Ancora una volta il mistero, la provocazione, la continua domanda che è quel telo di lino intriso di sangue. Il 19 aprile prossimo si apre solennemente a Torino la nuova Ostensione della Sindone. Avremo 67 giorni per contemplare, regalo che arriva a rate, “l’uomo dei dolori”, come nel 2010 Benedetto VXI chiamò l’immagine impressa su quel pezzo di stoffa, l’icona in cui l’umanità sofferente “si ritrova”, ma anche “trova” consolazione.



Secondo la tradizione si tratta del sudario in cui fu avvolto il corpo crocifisso di Gesù, più prudentemente la Chiesa, nell’ultimo secolo, parla de “l’Uomo della Sindone”, un flagellato, un crocifisso, un corpo martoriato che esprime una “sovrana maestà” come ebbe a dire il neo-pontefice Francesco, nel marzo del 2013, a poche settimane dalla sua elezione, in un videomessaggio registrato per l’Ostensione televisiva.



Del lenzuolo stretto e lungo, oltre 4 metri, ciò che colpisce come un pugno è il Volto dell’uomo torturato, la pace che lo attraversa nonostante la morte orribile, le sofferenze estreme, i segni di un martirio feroce. E’ un Volto che oggi richiama i martiri copti uccisi sulle spiagge della Libia, i fuggiaschi iracheni e siriani sottoposti ad ogni genere di violenza, le donne stuprate e massacrate in Pakistan o Afghanistan. E’ l’immagine sintetica e massima della sofferenza umana, e allo stesso tempo la testimonianza più vera della follia e della crudeltà a cui può giungere il cuore dell’uomo. C’è il sangue e ci sono le impronte delle ferite, la flagellazione sul corpo e la corona di spine sulla testa, ci sono i grumi di liquidi e i buchi dei chiodi sulle mani e sui piedi. C’è il grado zero della presenza umana, l’essere colto nel momento del più grande abbassamento. Cadavere rigido, senza vita. Struggente richiamo al nulla che siamo senza la Resurrezione. Perché la contemplazione della Sindone, se si va oltre la cervellotica e vacua discussione sulla sua autenticità, porta inevitabilmente a credere, ad entrare nella Mistero dell’essere umano, ma soprattutto nel Mistero del Dio crocifisso.
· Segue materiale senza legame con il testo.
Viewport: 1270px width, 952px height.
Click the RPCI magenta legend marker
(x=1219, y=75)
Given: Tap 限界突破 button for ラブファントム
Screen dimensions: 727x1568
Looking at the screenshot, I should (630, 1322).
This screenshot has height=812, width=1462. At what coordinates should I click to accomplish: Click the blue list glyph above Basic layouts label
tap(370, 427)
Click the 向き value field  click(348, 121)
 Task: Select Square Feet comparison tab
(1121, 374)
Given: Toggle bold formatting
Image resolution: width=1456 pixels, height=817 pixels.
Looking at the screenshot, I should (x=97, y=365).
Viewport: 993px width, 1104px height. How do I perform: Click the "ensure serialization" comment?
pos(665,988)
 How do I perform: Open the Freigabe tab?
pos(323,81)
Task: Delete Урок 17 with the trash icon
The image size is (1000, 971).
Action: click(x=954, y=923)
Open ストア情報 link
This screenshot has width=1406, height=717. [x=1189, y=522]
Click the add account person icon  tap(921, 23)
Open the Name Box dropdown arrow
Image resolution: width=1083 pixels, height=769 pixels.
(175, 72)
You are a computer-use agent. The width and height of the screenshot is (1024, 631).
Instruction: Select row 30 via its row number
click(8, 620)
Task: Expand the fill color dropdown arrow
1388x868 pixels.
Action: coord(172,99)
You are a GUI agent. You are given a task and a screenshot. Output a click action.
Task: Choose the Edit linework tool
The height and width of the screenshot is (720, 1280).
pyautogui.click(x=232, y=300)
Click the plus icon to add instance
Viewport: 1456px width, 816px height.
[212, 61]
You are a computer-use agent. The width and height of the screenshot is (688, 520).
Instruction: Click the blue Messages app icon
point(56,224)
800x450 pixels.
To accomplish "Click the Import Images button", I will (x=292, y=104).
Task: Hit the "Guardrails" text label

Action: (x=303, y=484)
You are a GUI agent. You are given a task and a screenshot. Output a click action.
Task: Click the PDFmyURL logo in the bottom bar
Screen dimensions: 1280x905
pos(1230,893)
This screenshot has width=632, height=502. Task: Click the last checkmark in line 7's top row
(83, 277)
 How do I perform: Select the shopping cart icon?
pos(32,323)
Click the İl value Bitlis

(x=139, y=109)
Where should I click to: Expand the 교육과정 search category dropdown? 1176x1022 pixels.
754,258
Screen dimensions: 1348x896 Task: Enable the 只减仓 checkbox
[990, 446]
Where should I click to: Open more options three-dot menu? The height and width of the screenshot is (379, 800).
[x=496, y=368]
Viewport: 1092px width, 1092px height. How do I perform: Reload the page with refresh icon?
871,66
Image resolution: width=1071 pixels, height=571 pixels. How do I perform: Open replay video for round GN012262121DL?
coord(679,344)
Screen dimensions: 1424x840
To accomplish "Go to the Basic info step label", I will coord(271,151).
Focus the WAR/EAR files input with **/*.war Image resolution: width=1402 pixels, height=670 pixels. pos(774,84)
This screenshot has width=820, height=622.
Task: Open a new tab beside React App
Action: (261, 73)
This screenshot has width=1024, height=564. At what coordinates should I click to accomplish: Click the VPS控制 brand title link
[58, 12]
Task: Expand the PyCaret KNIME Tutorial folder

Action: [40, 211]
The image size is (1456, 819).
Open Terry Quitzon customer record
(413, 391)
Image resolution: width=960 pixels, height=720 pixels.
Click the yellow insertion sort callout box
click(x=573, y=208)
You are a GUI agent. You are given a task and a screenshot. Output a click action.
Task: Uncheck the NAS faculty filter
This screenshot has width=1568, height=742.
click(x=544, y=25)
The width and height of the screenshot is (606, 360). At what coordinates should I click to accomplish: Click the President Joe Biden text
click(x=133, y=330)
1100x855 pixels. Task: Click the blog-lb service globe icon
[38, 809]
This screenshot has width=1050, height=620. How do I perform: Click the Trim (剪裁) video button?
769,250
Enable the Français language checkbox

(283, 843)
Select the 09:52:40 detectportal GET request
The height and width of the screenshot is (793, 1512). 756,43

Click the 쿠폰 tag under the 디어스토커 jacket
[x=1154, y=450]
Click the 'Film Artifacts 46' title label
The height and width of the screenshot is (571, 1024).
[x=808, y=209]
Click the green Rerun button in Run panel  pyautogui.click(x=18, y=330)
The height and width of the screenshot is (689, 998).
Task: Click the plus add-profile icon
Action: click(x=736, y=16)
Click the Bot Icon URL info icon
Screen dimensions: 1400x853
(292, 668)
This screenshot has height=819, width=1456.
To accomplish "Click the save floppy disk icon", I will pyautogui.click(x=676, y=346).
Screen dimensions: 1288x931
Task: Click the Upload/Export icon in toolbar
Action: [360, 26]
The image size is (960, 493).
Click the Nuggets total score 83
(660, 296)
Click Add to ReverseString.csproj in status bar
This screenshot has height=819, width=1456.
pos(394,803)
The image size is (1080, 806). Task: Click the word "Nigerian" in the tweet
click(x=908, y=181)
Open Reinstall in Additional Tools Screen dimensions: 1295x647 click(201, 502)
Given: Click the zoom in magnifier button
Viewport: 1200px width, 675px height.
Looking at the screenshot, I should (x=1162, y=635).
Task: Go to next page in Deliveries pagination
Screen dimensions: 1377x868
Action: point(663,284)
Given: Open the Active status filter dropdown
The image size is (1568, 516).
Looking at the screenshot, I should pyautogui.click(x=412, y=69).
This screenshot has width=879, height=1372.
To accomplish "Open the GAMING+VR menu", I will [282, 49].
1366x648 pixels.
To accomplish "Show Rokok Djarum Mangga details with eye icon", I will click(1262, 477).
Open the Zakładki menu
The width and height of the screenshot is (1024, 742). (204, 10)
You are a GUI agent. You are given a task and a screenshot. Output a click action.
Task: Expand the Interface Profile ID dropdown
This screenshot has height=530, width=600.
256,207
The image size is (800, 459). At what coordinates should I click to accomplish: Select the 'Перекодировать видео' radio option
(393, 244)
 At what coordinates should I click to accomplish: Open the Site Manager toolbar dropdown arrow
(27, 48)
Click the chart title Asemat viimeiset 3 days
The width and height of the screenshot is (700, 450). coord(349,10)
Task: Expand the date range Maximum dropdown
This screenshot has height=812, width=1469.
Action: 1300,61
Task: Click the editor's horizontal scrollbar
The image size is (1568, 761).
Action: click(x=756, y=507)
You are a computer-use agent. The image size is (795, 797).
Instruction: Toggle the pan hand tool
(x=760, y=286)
Ratzinger parlava della Sindone come dell’Icona del Sabato Santo. In una delle più belle meditazioni mai scaturite dallo sguardo al sacro lino, descriveva il “telo sepolcrale” come qualcosa che parlava e parla del momento esatto in cui Cristo è entrato nella “terra di nessuno” tra la morte e la resurrezione. L’istante in cui la Passio Christi è la Passio hominis, il punto unico in cui Dio fattosi uomo entra nella “solitudine estrema e assoluta dell’uomo, dove non arriva alcun raggio d’amore, dove regna l’abbandono totale senza alcuna parola di conforto”.

Ricordo che rimasi scossa da quella lucida analisi teologica del Sabato Santo, il giorno del silenzio e del nascondimento di Dio. Così come mi sentii consolata dalla certezza, espressa dal già anziano pontefice che “Gesù Cristo rimanendo nella morte” aveva oltrepassato la porta di una “solitudine estrema” per guidarci verso il Padre e la salvezza. Nel silenzio del Sabato Dio urla il nostro nome e ci prende per mano. In fondo guardando la Sindone maturiamo la certezza che non saremo mai soli, che la nostra sofferenza è quella di Cristo, che il nostro dolore è il suo e che persino attraversando la morte Qualcuno troverà la nostra mano.

Per questo quel pezzo di stoffa a spina di pesce, comparso quasi miracolosamente nel XIV secolo in Francia, a Lirey, e finito per i capricci della storia nelle mani dei Savoia ha un valore che prescinde dalle indagine scientifiche e dalle ricerche storiche. Ed è bello che il suo valore sia stato esaltato dagli organizzatori dell’Ostensione 2015, che proprio ai malati e ai giovani, categorie quanto mai “deboli” e “crocifisse” oggi, hanno voluto riservare percorsi personalizzati per la preghiera e la visione. Si parla già di 850mila prenotazioni, con oltre il 10 per cento di richieste arrivate dall’estero. Un evento dai grandi numeri che sarà sugellato dalla presenza di Papa Francesco, nei 200 anni dalla nascita di uno dei grandi santi piemontesi, Giovanni Bosco. Sarà bello vedere il Papa della Misericordia contemplare quel lenzuolo di lino. Sarà bello scoprire ancora una volta che non siamo soli.